On the other hand, you can gain an accurate data set considering two points:
● Prepare a suitable set of questions;
● Select appropriate sample size and type which can avoid biases and non-responded questions.
D) Advantages of Questionnaires
Questionnaires provide several merits in comparison to other survey methods as listed in the
following:
● Collecting a large amount of data from a large sample size;
● Time saver;
● Cost-effective options;
● Highly structured;
● The possibility of gaining high accurate data;
● The possibility of being carried out by other people instead of the researcher regardless of
affecting the reliability and validity term, and the possibility of group administrations;
● Analyzing the results easily by entering the achieved data to the software quickly in the majority of
cases;
The opportunity of more objective and scientific analysis;
● The achieved quantitative data can be used to compare and contrast the results of the study with
others to measure the changes;
● The possibility of achieving comprehensive design and tests, and administrating the research with
required details;
● Creating novel theories or/ and testing an existing hypothesis using the achieved quantitative data ;
● Suitable in a wide range of study fields;
● Suitable and reliable in special cases .

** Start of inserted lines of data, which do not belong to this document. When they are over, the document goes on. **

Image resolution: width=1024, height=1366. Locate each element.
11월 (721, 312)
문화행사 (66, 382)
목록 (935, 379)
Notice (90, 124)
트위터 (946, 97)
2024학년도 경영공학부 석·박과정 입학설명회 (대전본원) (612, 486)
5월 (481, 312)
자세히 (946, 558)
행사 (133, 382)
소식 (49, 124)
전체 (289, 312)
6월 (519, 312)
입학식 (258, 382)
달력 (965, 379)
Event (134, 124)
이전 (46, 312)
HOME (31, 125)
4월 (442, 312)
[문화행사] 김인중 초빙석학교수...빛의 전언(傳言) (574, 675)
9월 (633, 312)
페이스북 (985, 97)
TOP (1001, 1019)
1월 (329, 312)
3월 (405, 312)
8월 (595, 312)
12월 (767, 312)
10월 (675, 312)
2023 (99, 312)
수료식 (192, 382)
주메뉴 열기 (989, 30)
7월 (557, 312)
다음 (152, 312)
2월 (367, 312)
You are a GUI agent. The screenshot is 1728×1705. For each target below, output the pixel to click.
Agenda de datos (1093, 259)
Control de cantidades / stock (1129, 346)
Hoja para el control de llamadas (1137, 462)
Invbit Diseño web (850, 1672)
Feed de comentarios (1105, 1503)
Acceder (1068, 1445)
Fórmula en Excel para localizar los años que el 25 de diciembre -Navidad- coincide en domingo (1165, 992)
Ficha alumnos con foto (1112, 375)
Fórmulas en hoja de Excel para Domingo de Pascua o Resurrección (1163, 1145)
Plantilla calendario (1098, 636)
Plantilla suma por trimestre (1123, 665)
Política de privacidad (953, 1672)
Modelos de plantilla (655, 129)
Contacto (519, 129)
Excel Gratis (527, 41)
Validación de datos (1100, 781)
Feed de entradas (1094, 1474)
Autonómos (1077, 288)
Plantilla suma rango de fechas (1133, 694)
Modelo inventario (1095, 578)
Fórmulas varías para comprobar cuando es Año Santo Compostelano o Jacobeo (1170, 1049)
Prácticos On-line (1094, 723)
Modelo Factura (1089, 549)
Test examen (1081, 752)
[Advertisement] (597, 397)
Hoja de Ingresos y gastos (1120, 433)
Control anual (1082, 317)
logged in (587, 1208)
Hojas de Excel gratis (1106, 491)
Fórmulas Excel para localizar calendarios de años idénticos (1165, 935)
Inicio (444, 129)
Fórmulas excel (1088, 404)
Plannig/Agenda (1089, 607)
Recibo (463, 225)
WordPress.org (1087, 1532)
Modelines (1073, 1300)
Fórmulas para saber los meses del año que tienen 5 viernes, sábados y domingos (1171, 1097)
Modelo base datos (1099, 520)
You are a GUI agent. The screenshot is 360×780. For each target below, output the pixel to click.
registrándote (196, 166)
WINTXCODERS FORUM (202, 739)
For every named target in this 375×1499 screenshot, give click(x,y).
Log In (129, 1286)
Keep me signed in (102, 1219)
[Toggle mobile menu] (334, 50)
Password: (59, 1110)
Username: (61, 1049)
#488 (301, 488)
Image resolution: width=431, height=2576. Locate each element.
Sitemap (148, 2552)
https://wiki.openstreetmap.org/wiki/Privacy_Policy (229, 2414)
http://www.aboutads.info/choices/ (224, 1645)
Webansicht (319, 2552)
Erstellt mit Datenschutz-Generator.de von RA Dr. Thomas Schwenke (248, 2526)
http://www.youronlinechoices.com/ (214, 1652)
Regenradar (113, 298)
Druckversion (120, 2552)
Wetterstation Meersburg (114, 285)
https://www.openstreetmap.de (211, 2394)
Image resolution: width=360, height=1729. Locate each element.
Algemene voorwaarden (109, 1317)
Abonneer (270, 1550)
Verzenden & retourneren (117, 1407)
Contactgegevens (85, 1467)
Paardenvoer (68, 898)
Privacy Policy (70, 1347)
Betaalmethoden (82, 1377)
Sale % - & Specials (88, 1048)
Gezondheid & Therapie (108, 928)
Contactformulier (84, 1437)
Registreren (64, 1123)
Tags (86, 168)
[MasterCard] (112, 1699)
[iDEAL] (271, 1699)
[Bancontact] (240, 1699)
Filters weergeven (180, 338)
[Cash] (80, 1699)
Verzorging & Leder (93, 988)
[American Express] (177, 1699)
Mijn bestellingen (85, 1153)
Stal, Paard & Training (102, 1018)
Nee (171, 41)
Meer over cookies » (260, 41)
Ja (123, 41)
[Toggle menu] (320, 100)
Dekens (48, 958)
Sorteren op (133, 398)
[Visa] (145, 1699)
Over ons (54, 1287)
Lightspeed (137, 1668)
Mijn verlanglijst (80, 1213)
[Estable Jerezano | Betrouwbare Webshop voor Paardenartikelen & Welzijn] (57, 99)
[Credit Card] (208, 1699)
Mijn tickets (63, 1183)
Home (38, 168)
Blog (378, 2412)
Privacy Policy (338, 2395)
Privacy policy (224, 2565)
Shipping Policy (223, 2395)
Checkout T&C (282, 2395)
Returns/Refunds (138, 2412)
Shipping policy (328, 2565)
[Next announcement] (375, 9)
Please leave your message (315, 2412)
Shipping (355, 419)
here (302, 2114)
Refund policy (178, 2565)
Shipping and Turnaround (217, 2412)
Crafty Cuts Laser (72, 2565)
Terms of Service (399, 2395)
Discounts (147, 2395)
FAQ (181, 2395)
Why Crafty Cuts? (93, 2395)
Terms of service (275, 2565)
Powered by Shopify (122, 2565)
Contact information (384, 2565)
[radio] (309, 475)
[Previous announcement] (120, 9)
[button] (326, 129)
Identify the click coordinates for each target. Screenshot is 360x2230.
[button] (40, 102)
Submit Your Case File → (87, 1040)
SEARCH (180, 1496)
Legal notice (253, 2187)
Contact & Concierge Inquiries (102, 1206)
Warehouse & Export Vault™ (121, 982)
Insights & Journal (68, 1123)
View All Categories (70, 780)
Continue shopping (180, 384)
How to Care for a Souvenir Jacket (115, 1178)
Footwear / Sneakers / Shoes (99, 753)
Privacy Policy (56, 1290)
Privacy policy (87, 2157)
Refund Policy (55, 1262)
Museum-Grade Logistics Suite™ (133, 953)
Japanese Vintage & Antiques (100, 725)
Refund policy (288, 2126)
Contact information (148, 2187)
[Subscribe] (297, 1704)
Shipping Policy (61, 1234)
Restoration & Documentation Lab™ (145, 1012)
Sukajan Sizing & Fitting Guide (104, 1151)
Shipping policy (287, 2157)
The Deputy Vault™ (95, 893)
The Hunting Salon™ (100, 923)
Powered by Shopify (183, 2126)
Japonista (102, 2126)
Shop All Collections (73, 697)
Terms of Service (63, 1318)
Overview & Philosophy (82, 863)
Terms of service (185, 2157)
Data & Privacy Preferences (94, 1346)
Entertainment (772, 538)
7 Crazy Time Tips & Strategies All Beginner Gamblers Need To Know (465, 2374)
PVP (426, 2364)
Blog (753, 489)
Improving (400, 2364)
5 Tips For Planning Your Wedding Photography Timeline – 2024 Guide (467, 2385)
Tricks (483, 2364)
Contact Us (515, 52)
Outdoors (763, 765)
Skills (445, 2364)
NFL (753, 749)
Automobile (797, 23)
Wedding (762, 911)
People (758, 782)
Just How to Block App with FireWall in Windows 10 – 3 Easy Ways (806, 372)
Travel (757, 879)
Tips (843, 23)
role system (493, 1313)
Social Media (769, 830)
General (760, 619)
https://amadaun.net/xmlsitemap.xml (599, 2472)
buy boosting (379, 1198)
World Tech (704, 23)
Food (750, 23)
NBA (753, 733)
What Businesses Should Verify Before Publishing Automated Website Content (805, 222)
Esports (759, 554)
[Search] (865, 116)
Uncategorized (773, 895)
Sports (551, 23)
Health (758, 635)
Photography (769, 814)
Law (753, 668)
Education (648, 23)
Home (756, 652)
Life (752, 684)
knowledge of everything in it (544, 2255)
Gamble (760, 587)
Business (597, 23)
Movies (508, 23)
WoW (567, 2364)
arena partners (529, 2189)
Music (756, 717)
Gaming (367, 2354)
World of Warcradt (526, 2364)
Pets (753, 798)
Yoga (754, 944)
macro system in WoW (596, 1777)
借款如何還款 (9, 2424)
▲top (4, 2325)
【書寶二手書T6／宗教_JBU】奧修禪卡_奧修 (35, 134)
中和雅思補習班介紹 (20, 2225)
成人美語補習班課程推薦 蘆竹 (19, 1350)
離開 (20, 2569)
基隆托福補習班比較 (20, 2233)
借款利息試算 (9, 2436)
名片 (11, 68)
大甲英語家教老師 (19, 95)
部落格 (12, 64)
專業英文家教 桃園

E) Disadvantages of Questionnaires
However, there are also several demerits that are not negligible. There are several difficulties
researchers may face using questionnaires as the following:
● Hard or inadequate to perceive gathered data in some cases such as emotional, feelings, and
behavioral changes;
● Human errors for example if the respondent is forgetful and cannot consider the whole concept
truly;
● Determining the reliability of answers is not possible;
● The possibility of misunderstanding the questions which can overshadow the answers;
● The effects of differences in human beliefs on their answers in some cases since even a standard
subject can be considered good for one group and bad for others (Kabir, 2016);
● Facing difficulties when participants need clarifications for particular questions in impersonal
administrations and the possibility of failing to answer those questions (Taherdoost, 2021);
● Low response rates if respondents’ low interests cannot be addressed to answer questions
(Frechtling, 2002);
● The possibility of illegible answers;
● Useless and wrong answers are prevalent (Pandey & Pandey, 2015).
1.2.3 Verification
The results obtained are used to draw conclusions from the starting data.
1.2.4 Interpretation
The statistician presents the significance of the results obtained and proposes solutions with
associated risk assessments, to help the user choose between the different decisions.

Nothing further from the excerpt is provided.